‘She kept me going’: Warner praises wife Candice after World Cup ton
Somerset: David Warner has opened up about his year in international exile, declaring wife Candice had been his driving force through the "tough" times and that he feared he would never again get the opportunity to make an international century.
Warner did just that in thumping 107 off 111 deliveries in Australia's 41-run win over Pakistan at the County Ground – his first international ton since the Ashes' Boxing Day Test of 2017-18.
It was his 15th one-day international century and gave him the opportunity to wash away the frustration of a 12-month Cricket Australia-imposed suspension for his role in the ball-tampering scandal of Cape Town in March last year.
For the first time since his emotional press conference upon returning to Sydney from South Africa, Warner directly addressed those issues and the tumult that followed as he reflected on the brutal first three months of his ban.
"I was always coming back to international cricket if selected. The thing that kept me going was my wife and my kids. Got great support at home, my family. And my wife is just, she's just my rock. She's unbelievable. She's determined, disciplined, selfless," he said.
"And I hold a lot of credit to her. She's a strong woman. And she got me out of bed a lot in those first sort of 12 weeks, and got me back running and training hard as I could, and prepared me for the other formats of the game I was playing and I did play. So it was just maintain my level of fitness and just hard work. And she really nailed that into me."
Warner will be able to reunite with Candice, pregnant with their third child, and their two daughters Ivy Mae and Indi Rae in London on Thursday for the first time since the Australians landed in England for the World Cup.
Candice, who is due to give birth next month in the lead-up to Australia's final pool match, against South Africa in Manchester, took to social media to declare how proud she was of her husband.
"The smile says it all. What a way to bring up your 15th ODI century. Proud is an understatement!! Well done my love. This is just the start," she wrote on Twitter.
There still remain many unanswered questions about Cape Town, including why the CA investigation had such a narrow focus.
Steve Smith and Cameron Bancroft, who were also banned for their roles in one of the darkest days of Australian cricket, gave controversial interviews which each aired on Boxing Day shedding some light. Bancroft said he had no choice but to follow Warner's suggestion that he should use sandpaper and tamper with the ball when it failed to reverse swing during the third Test.

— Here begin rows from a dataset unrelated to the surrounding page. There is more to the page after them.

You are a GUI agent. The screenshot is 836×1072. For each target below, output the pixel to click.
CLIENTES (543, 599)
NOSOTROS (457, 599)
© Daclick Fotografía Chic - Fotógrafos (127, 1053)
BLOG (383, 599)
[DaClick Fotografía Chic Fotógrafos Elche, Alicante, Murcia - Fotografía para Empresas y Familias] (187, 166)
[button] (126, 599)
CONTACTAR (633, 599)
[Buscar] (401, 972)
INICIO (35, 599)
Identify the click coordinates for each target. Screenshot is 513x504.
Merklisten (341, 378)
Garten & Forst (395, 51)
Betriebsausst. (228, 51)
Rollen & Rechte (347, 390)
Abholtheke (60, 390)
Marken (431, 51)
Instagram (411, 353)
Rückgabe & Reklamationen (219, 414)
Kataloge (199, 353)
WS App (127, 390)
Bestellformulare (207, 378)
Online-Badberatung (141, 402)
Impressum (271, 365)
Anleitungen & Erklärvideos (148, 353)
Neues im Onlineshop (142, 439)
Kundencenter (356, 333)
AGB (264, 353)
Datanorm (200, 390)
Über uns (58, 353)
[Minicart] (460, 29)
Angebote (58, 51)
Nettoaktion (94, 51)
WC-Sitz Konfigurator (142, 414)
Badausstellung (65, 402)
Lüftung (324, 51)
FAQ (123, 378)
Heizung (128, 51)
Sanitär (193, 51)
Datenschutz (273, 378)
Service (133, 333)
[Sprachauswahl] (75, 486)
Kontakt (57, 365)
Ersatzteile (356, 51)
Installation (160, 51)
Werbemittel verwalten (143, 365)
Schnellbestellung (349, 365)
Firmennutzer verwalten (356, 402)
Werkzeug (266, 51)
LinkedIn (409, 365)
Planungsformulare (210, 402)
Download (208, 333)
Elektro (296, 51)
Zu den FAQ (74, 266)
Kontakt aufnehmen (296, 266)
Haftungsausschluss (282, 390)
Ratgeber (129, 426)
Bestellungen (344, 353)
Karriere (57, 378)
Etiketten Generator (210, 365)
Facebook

Smith has said he was only guilty of knowing Warner and Bancroft had devised a plan of some kind and that he walked by in the dressingroom and didn't do anything to stop it.
Warner has had several opportunities to explain his side of events, with his manager James Erskine knocking back lucrative deals, but the man himself said he had only wanted to remain focused on resuming his career.
"That was my own thing. I was just focusing on playing the next game that I was playing in, training as hard as I could. I didn't need to say anything. What was said was said back in those press conferences. And now it's about looking forward," Warner said.
The former vice-captain is not allowed to ever again hold an official leadership role because of his suspension and Erskine has said there are no plans to challenge that.